Fair enough. I suppose the interface could be bash bin/release-wp-org.sh <plugin-slug> [tag]. It could also do a bit of a pre-flight routine — php lint, verify the stable version has been updated, etc.

joshkoenig commented 8 years ago

@allan23 This one seems like it's actively maintained:

https://github.com/mikejolley/github-to-wordpress-deploy-script

allan23 commented 8 years ago

@joshkoenig This works pretty well. I tried it on one of my personal plugins. The only thing it lacks is the ability to remove dev-only files (unit tests, etc.).

But it wouldn't be too difficult to add ignore to the script. Something like:

svn propedit svn:ignore tests
svn propedit svn:ignore examples

Due to the auth key requirement, it isn't something we can add to the repo.

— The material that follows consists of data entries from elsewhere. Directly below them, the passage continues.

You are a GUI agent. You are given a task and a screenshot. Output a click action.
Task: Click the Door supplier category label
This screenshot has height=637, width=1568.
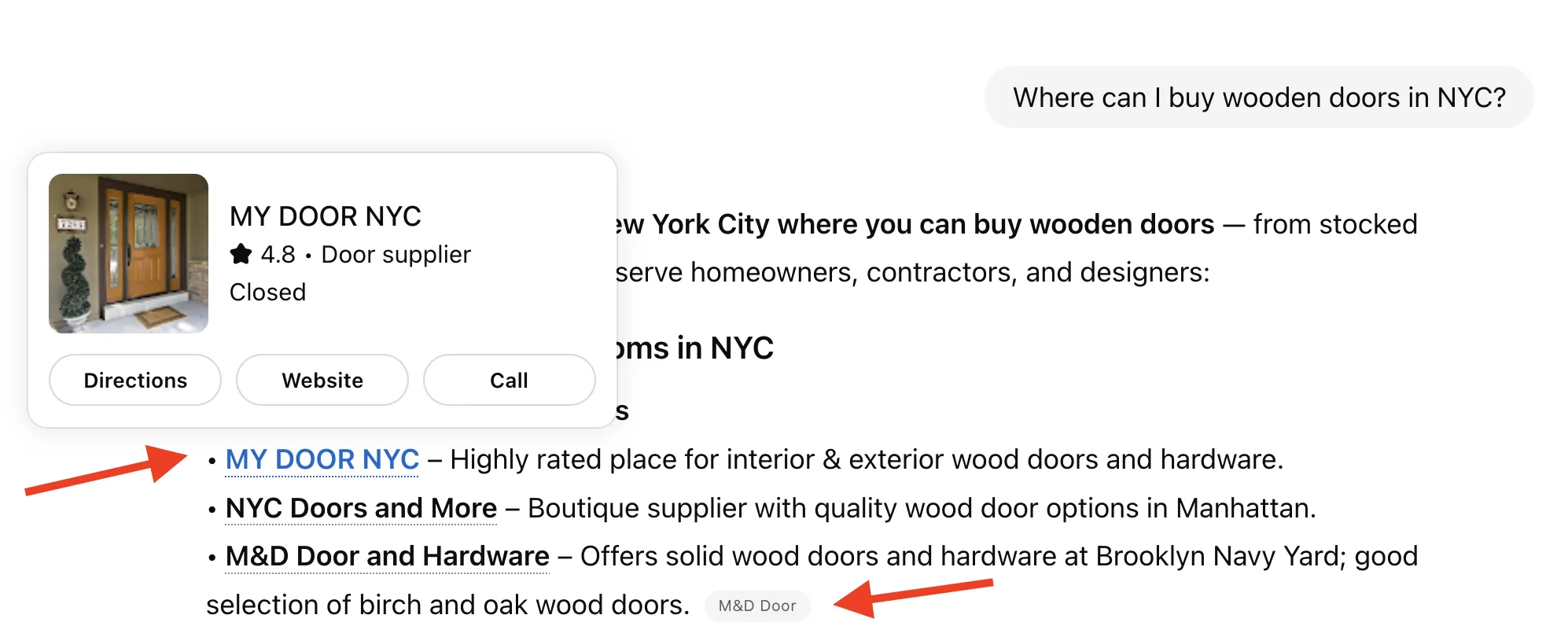(x=396, y=255)
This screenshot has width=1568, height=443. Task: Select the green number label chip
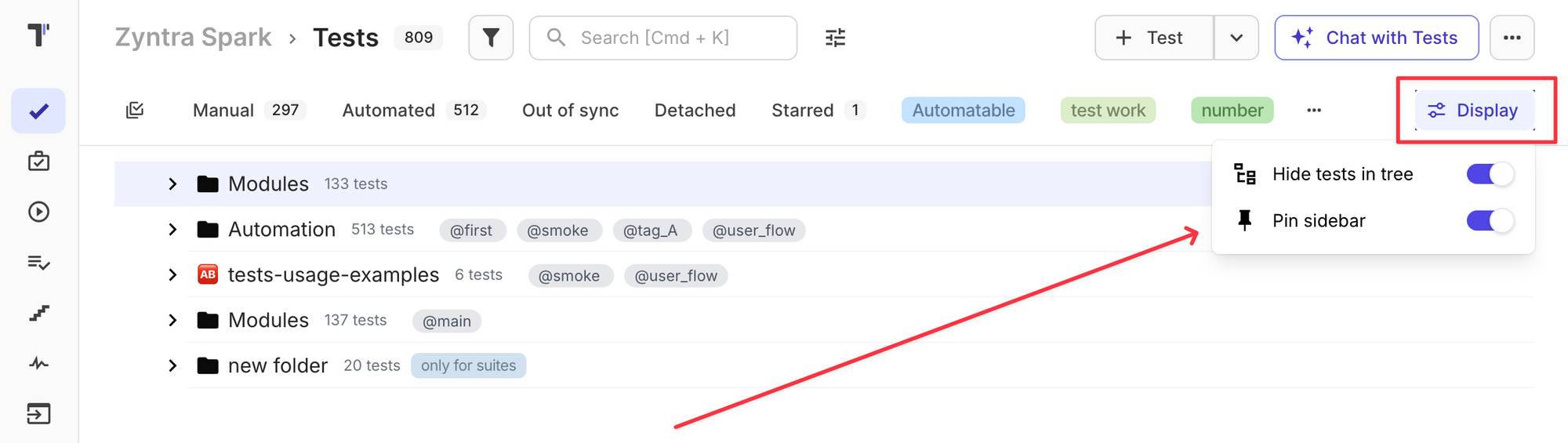(1232, 111)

allan23 commented 8 years ago

Just had thought: we might be able to use this in Travis CI. Might need some extensive testing for automation, but an idea.

joshkoenig commented 8 years ago

Having CI auto release to wordpress.org when we make a release here would be an ultimate end-goal.

What I want for this release is a consistent release process. I don't believe that exists without a script. ;)

Definitely don't want to have an auth key in the repo. We could make a pull request upstream to have it take auth information from the ENV? That's a pretty standard pattern for bash scripts.

allan23 commented 8 years ago

Probably will need to rework the workflow. We ideally don't want every merged PR to be committed to WP.org.

We could setup a 'develop' branch and then when ready for release, merge that into 'master'. From there, maybe we can get the CI to run the script. I know we can set environmental variables in Travis.

stevector commented 8 years ago

@danielbachhuber This issue looks like https://runcommand.io/for/release-plugin-wordpress-org/

danielbachhuber commented 8 years ago

In fact, it does :)

ataylorme commented 8 years ago

This script will need to:

stevector commented 8 years ago

@davidstrauss, I know you have thoughts on ways to do git -> SVN. Do you have time this afternoon, tomorrow or Wednesday to discuss with @danielbachhuber? Daniel has some availability and could make progress here.